(Collection entries)

>>>

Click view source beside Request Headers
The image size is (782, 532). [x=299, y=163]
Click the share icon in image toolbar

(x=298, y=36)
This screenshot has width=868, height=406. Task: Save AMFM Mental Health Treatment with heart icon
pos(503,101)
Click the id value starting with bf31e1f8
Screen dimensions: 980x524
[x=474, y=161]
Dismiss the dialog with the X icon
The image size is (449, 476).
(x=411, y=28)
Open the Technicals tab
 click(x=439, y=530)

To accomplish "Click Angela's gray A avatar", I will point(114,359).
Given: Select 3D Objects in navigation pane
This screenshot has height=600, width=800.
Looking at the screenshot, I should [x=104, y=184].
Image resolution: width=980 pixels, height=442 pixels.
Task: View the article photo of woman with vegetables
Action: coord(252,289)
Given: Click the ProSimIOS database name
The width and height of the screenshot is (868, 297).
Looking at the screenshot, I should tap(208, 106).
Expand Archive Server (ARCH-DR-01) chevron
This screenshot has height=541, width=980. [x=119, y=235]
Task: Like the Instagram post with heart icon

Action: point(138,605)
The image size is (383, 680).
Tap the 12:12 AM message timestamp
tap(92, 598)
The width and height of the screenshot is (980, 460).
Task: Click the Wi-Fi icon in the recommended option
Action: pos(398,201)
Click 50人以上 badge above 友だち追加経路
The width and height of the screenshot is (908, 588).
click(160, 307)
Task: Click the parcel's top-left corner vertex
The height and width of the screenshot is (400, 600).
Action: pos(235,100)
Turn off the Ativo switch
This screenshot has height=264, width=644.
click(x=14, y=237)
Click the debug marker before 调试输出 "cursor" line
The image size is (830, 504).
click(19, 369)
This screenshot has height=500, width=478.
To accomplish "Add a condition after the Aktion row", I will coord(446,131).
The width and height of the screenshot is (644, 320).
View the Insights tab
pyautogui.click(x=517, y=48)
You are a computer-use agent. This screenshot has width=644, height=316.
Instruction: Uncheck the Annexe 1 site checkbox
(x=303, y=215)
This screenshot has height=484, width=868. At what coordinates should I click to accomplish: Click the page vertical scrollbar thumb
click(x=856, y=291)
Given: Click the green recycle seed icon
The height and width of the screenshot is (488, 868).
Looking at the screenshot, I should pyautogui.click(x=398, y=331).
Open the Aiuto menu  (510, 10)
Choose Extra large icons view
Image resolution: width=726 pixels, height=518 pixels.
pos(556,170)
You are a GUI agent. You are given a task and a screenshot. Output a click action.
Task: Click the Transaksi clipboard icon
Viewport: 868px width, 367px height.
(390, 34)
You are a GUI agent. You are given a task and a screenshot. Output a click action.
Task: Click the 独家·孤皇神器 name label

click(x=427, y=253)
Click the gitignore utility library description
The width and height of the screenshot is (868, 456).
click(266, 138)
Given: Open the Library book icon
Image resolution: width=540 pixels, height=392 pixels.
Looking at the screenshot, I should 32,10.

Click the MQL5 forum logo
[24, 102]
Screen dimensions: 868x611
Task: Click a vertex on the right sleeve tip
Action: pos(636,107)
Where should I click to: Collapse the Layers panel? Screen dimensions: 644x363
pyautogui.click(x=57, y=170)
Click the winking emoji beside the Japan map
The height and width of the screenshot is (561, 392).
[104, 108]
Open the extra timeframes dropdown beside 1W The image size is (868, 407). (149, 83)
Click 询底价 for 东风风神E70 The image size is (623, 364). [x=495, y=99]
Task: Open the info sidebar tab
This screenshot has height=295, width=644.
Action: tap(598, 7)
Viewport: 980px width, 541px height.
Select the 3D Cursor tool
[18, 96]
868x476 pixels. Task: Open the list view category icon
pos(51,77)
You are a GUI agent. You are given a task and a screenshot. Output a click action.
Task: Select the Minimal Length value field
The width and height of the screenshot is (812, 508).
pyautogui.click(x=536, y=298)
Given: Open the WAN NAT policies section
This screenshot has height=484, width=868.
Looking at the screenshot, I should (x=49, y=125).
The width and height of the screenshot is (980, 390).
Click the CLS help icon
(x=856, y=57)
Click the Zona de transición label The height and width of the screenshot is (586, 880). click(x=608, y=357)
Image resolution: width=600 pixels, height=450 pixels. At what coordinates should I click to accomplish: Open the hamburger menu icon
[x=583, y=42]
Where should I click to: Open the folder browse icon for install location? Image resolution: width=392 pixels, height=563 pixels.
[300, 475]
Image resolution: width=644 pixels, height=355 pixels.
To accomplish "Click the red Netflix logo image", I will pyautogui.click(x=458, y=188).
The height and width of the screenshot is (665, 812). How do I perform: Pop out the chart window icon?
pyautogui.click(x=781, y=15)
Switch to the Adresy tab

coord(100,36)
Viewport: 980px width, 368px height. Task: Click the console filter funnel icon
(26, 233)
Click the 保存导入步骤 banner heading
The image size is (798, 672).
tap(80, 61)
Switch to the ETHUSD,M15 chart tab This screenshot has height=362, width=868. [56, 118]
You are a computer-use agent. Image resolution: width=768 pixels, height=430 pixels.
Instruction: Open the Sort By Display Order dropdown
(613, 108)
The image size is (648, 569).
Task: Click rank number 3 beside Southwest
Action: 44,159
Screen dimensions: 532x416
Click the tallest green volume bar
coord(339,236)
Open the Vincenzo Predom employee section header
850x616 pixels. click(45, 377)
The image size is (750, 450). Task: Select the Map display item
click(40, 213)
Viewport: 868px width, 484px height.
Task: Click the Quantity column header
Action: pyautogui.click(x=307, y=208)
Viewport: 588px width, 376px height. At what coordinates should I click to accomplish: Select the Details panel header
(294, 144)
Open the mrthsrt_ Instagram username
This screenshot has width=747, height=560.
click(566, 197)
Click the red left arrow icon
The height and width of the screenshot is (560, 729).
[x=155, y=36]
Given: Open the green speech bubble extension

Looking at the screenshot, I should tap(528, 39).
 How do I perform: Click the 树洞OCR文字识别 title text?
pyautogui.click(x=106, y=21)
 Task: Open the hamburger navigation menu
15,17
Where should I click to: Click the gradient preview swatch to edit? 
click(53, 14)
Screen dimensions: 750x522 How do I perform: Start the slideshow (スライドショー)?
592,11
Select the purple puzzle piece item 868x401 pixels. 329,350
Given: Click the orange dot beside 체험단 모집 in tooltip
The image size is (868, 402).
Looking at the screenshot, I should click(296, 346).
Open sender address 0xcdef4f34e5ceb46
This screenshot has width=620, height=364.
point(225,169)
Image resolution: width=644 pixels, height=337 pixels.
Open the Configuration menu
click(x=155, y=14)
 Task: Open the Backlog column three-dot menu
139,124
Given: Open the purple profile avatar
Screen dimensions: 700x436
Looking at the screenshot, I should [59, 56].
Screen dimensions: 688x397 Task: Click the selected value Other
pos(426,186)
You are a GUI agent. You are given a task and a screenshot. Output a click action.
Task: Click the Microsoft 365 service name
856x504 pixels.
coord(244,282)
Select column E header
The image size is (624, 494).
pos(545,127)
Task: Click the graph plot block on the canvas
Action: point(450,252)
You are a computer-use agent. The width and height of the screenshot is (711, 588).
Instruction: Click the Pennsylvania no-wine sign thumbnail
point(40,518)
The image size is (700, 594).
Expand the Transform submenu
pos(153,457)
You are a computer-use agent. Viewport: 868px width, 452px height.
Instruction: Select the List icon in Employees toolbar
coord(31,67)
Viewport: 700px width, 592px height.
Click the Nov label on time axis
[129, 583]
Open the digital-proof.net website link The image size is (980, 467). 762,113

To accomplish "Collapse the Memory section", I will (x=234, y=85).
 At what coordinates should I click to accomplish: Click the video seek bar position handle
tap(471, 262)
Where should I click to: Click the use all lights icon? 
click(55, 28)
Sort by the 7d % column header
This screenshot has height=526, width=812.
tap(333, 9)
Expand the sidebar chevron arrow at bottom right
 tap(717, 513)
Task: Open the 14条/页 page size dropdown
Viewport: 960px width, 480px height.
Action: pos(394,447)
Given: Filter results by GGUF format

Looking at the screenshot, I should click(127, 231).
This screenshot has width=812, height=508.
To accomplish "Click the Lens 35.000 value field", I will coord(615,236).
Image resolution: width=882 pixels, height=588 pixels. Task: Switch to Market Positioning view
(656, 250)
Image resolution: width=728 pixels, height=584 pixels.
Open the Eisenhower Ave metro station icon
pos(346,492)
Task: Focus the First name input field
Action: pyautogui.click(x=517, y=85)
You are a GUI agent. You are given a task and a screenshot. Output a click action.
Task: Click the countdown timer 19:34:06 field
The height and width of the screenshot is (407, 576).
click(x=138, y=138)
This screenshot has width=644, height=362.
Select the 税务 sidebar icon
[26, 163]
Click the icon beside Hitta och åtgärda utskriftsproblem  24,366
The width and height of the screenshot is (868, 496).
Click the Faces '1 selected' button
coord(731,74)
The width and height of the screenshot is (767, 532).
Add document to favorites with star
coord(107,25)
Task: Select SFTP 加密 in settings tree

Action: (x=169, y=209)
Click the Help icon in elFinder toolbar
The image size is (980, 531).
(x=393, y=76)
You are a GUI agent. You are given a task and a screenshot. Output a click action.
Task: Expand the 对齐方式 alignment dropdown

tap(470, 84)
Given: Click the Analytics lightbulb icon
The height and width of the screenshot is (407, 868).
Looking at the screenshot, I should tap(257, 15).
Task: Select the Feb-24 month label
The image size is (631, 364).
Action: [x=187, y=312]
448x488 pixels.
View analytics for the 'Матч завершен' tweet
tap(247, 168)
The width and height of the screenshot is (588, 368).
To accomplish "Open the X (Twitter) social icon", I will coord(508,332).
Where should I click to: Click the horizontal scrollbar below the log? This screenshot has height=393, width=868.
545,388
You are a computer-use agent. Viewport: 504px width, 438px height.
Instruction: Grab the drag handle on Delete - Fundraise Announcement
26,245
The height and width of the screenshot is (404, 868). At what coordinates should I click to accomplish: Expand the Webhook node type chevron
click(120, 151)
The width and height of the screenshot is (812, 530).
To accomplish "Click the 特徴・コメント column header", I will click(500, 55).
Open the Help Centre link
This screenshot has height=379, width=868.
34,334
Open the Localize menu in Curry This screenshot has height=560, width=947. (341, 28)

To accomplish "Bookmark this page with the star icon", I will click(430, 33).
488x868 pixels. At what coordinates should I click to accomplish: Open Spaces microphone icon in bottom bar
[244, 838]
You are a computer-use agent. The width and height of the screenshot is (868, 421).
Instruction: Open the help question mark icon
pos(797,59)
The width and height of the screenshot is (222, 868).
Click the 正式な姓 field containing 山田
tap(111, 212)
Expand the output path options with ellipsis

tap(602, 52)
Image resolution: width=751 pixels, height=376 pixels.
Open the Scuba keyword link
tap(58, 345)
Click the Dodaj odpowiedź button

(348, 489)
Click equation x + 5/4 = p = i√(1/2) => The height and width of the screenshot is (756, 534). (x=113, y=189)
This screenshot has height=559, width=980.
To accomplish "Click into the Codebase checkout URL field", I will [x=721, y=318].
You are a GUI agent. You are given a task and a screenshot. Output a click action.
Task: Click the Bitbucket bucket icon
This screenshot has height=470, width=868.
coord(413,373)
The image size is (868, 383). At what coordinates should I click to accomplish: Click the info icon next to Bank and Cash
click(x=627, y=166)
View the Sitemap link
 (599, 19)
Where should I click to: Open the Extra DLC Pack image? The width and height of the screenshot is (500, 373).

<<<

§ TASK DIRECTIONS:
Each line above from the one with "The image size is (830, 504)." up to and including the one with "Click the winking emoji beside the Japan map" must be set down exactly, and no line outside that span may appear.

§ THE COMPLETED TASK:
The image size is (830, 504).
click(19, 369)
This screenshot has height=500, width=478.
To accomplish "Add a condition after the Aktion row", I will coord(446,131).
The width and height of the screenshot is (644, 320).
View the Insights tab
pyautogui.click(x=517, y=48)
You are a computer-use agent. This screenshot has width=644, height=316.
Instruction: Uncheck the Annexe 1 site checkbox
(x=303, y=215)
This screenshot has height=484, width=868. At what coordinates should I click to accomplish: Click the page vertical scrollbar thumb
click(x=856, y=291)
Given: Click the green recycle seed icon
The height and width of the screenshot is (488, 868).
Looking at the screenshot, I should pyautogui.click(x=398, y=331).
Open the Aiuto menu  (510, 10)
Choose Extra large icons view
Image resolution: width=726 pixels, height=518 pixels.
pos(556,170)
You are a GUI agent. You are given a task and a screenshot. Output a click action.
Task: Click the Transaksi clipboard icon
Viewport: 868px width, 367px height.
(390, 34)
You are a GUI agent. You are given a task and a screenshot. Output a click action.
Task: Click the 独家·孤皇神器 name label

click(x=427, y=253)
Click the gitignore utility library description
The width and height of the screenshot is (868, 456).
click(266, 138)
Given: Open the Library book icon
Image resolution: width=540 pixels, height=392 pixels.
Looking at the screenshot, I should 32,10.

Click the MQL5 forum logo
[24, 102]
Screen dimensions: 868x611
Task: Click a vertex on the right sleeve tip
Action: pos(636,107)
Where should I click to: Collapse the Layers panel? Screen dimensions: 644x363
pyautogui.click(x=57, y=170)
Click the winking emoji beside the Japan map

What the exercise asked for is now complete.